- [The problem]
Every record, from first to last, should be written out again exactly.

(Given information begins)

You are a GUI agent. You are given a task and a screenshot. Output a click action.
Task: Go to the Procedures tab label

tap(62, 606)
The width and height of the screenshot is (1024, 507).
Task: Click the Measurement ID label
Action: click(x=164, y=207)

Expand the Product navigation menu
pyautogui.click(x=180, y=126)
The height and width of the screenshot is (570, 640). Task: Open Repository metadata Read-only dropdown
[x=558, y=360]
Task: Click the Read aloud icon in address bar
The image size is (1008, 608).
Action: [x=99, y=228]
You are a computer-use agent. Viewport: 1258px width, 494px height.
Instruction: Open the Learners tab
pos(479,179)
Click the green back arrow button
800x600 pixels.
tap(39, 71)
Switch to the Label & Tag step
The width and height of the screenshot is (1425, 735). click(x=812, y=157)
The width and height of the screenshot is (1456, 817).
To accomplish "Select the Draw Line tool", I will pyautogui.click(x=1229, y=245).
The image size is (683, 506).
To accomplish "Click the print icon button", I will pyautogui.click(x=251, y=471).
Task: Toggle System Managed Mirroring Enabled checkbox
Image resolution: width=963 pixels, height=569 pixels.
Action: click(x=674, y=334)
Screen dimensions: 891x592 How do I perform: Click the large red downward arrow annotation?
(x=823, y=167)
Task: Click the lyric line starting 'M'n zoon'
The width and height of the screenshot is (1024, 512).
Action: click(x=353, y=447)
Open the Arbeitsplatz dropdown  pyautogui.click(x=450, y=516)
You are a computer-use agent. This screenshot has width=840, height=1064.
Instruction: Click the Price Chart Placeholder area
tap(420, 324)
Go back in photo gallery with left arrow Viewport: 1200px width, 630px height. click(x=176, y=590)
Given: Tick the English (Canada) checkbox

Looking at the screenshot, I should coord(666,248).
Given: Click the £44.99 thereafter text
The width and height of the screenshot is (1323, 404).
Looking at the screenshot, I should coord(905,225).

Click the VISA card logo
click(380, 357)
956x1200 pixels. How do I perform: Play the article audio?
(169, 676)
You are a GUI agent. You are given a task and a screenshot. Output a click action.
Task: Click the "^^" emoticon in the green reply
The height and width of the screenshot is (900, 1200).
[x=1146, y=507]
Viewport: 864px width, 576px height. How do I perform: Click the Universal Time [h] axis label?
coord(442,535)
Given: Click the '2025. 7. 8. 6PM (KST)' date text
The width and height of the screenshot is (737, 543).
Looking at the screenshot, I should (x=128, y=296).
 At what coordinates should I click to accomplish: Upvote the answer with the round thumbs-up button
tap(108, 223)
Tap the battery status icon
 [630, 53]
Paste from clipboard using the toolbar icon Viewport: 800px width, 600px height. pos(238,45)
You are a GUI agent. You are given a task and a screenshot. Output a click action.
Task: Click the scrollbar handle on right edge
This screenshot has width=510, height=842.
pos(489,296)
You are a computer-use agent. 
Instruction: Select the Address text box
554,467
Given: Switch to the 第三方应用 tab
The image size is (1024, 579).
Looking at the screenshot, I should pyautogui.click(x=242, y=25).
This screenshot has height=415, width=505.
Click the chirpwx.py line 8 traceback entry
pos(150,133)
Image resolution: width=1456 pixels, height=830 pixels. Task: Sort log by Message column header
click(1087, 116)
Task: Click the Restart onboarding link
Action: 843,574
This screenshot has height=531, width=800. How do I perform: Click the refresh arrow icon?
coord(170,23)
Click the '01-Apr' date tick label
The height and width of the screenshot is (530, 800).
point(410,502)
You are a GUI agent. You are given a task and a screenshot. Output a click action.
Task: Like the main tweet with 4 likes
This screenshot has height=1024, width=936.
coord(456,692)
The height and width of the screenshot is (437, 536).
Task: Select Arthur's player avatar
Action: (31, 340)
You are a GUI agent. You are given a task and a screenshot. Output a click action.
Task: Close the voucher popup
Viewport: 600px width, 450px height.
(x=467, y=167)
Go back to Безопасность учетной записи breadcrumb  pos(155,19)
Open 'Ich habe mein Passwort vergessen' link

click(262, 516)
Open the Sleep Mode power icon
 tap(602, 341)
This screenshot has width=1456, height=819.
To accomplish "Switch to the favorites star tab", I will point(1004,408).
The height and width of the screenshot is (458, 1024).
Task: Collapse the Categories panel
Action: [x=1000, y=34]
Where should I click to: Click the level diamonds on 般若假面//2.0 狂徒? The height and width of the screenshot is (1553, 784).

(Given information ends)

- [Output below]
You are a GUI agent. You are given a task and a screenshot. Output a click action.
Task: Go to the Procedures tab label

tap(62, 606)
The width and height of the screenshot is (1024, 507).
Task: Click the Measurement ID label
Action: click(x=164, y=207)

Expand the Product navigation menu
pyautogui.click(x=180, y=126)
The height and width of the screenshot is (570, 640). Task: Open Repository metadata Read-only dropdown
[x=558, y=360]
Task: Click the Read aloud icon in address bar
The image size is (1008, 608).
Action: [x=99, y=228]
You are a computer-use agent. Viewport: 1258px width, 494px height.
Instruction: Open the Learners tab
pos(479,179)
Click the green back arrow button
800x600 pixels.
tap(39, 71)
Switch to the Label & Tag step
The width and height of the screenshot is (1425, 735). click(x=812, y=157)
The width and height of the screenshot is (1456, 817).
To accomplish "Select the Draw Line tool", I will pyautogui.click(x=1229, y=245).
The image size is (683, 506).
To accomplish "Click the print icon button", I will pyautogui.click(x=251, y=471).
Task: Toggle System Managed Mirroring Enabled checkbox
Image resolution: width=963 pixels, height=569 pixels.
Action: click(x=674, y=334)
Screen dimensions: 891x592 How do I perform: Click the large red downward arrow annotation?
(x=823, y=167)
Task: Click the lyric line starting 'M'n zoon'
The width and height of the screenshot is (1024, 512).
Action: click(x=353, y=447)
Open the Arbeitsplatz dropdown  pyautogui.click(x=450, y=516)
You are a computer-use agent. This screenshot has width=840, height=1064.
Instruction: Click the Price Chart Placeholder area
tap(420, 324)
Go back in photo gallery with left arrow Viewport: 1200px width, 630px height. click(x=176, y=590)
Given: Tick the English (Canada) checkbox

Looking at the screenshot, I should coord(666,248).
Given: Click the £44.99 thereafter text
The width and height of the screenshot is (1323, 404).
Looking at the screenshot, I should coord(905,225).

Click the VISA card logo
click(380, 357)
956x1200 pixels. How do I perform: Play the article audio?
(169, 676)
You are a GUI agent. You are given a task and a screenshot. Output a click action.
Task: Click the "^^" emoticon in the green reply
The height and width of the screenshot is (900, 1200).
[x=1146, y=507]
Viewport: 864px width, 576px height. How do I perform: Click the Universal Time [h] axis label?
coord(442,535)
Given: Click the '2025. 7. 8. 6PM (KST)' date text
The width and height of the screenshot is (737, 543).
Looking at the screenshot, I should (x=128, y=296).
 At what coordinates should I click to accomplish: Upvote the answer with the round thumbs-up button
tap(108, 223)
Tap the battery status icon
 [630, 53]
Paste from clipboard using the toolbar icon Viewport: 800px width, 600px height. pos(238,45)
You are a GUI agent. You are given a task and a screenshot. Output a click action.
Task: Click the scrollbar handle on right edge
This screenshot has width=510, height=842.
pos(489,296)
You are a computer-use agent. 
Instruction: Select the Address text box
554,467
Given: Switch to the 第三方应用 tab
The image size is (1024, 579).
Looking at the screenshot, I should pyautogui.click(x=242, y=25).
This screenshot has height=415, width=505.
Click the chirpwx.py line 8 traceback entry
pos(150,133)
Image resolution: width=1456 pixels, height=830 pixels. Task: Sort log by Message column header
click(1087, 116)
Task: Click the Restart onboarding link
Action: 843,574
This screenshot has height=531, width=800. How do I perform: Click the refresh arrow icon?
coord(170,23)
Click the '01-Apr' date tick label
The height and width of the screenshot is (530, 800).
point(410,502)
You are a GUI agent. You are given a task and a screenshot. Output a click action.
Task: Like the main tweet with 4 likes
This screenshot has height=1024, width=936.
coord(456,692)
The height and width of the screenshot is (437, 536).
Task: Select Arthur's player avatar
Action: (31, 340)
You are a GUI agent. You are given a task and a screenshot. Output a click action.
Task: Close the voucher popup
Viewport: 600px width, 450px height.
(x=467, y=167)
Go back to Безопасность учетной записи breadcrumb  pos(155,19)
Open 'Ich habe mein Passwort vergessen' link

click(262, 516)
Open the Sleep Mode power icon
 tap(602, 341)
This screenshot has width=1456, height=819.
To accomplish "Switch to the favorites star tab", I will point(1004,408).
The height and width of the screenshot is (458, 1024).
Task: Collapse the Categories panel
Action: [x=1000, y=34]
Where should I click to: Click the level diamonds on 般若假面//2.0 狂徒? The height and width of the screenshot is (1553, 784).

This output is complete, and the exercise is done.